Vivienne Sze is an Associate Professor at the Massachusetts Institute of Technology (MIT), where she directs the Energy-Efficient Multimedia Systems Group. Her research interests include designing and implementing computing systems that enable energy-efficient machine learning, computer vision, and video compression for a wide range of applications, including autonomous navigation, digital health, and the internet of things. At MIT, her group focuses on the joint design of algorithms, architectures, circuits, and systems to enable optimal tradeoffs between energy consumption, speed, and quality of result. Earlier in her career, Sze developed algorithms and hardware for the video coding standard H.265/HEVC. She is a co-editor of High Efficiency Video Coding (HEVC): Algorithms and Architectures. Most recently, she co-authored (with Yu-Hsin Chen, Tien-Ju Yang, and Joel S. Emer) Efficient Processing of Deep Neural Networks, which discusses approaches that enable the deployment of deep neural networks on a wide range of platforms.

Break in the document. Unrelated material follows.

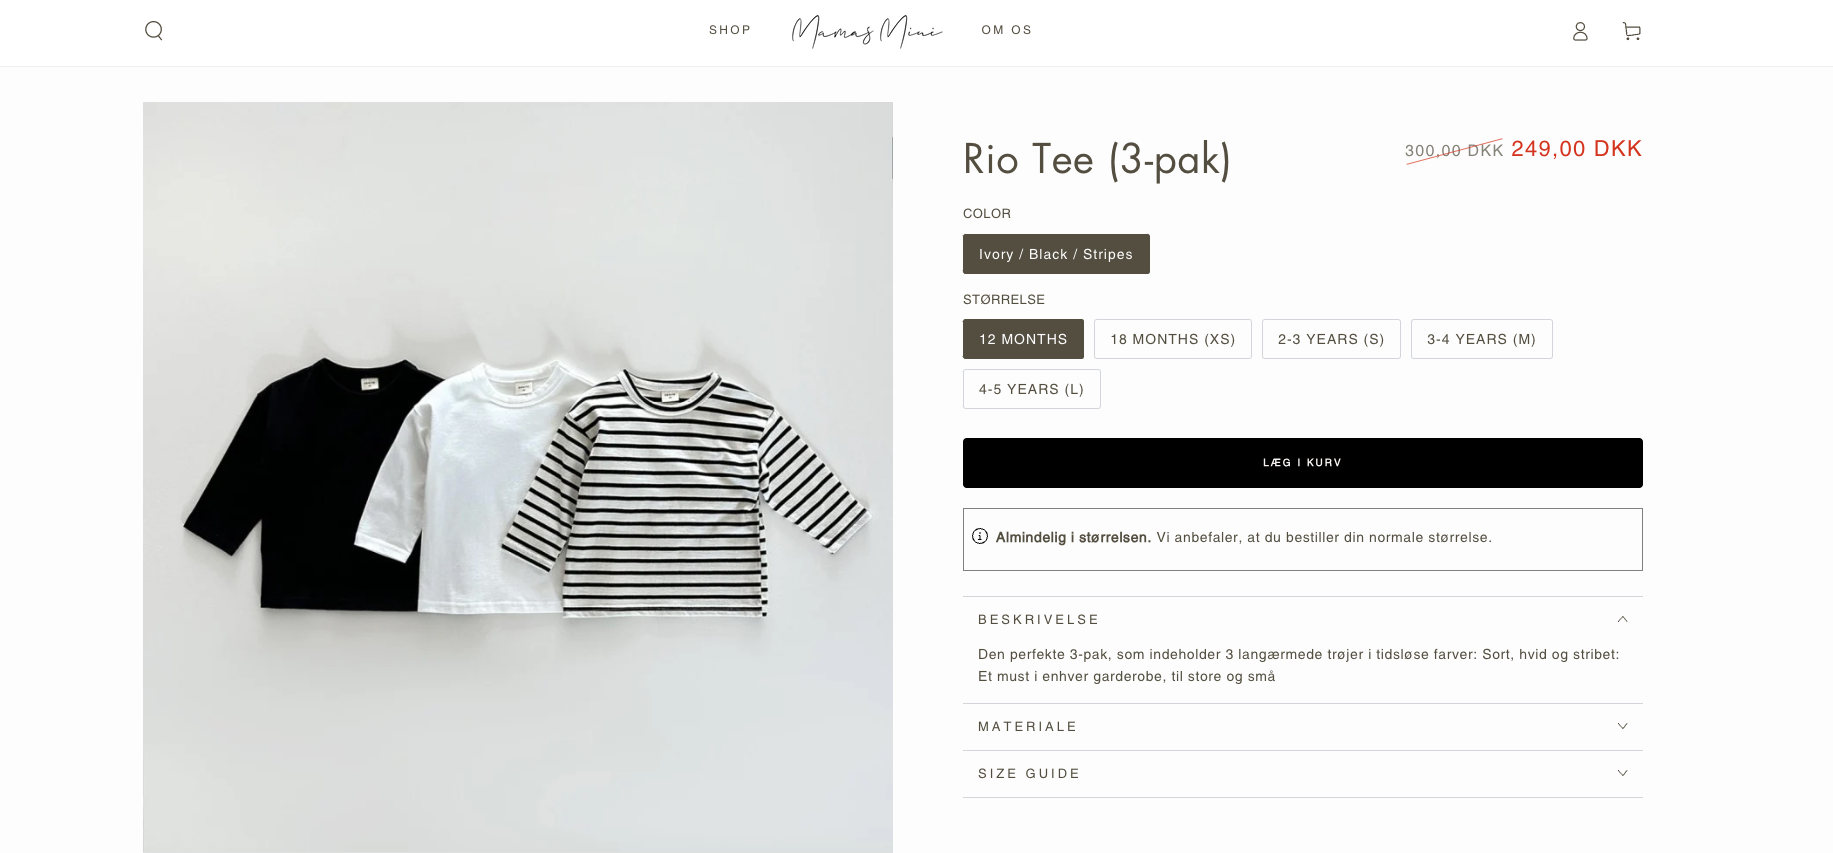
Task: Choose size 2-3 Years (S)
Action: click(x=1330, y=339)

Sze was recognized as the inaugural recipient of the ACM-W Rising Star Award, and has received numerous other awards, including the DARPA Young Faculty Award and faculty awards from Google, Facebook, and Qualcomm. As a member of the Joint Collaborative Team on Video Coding, she received the Primetime Engineering Emmy Award for the development of the HEVC video compression standard.